(Data supplied Opens)
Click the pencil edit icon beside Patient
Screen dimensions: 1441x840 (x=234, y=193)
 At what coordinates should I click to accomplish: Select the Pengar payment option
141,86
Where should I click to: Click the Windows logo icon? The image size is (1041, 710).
(Data supplied Closes)
Task details: Once more, write out the records in full, exactly as they appear.

Result of this task:
Click the pencil edit icon beside Patient
Screen dimensions: 1441x840 (x=234, y=193)
 At what coordinates should I click to accomplish: Select the Pengar payment option
141,86
Where should I click to: Click the Windows logo icon? The image size is (1041, 710).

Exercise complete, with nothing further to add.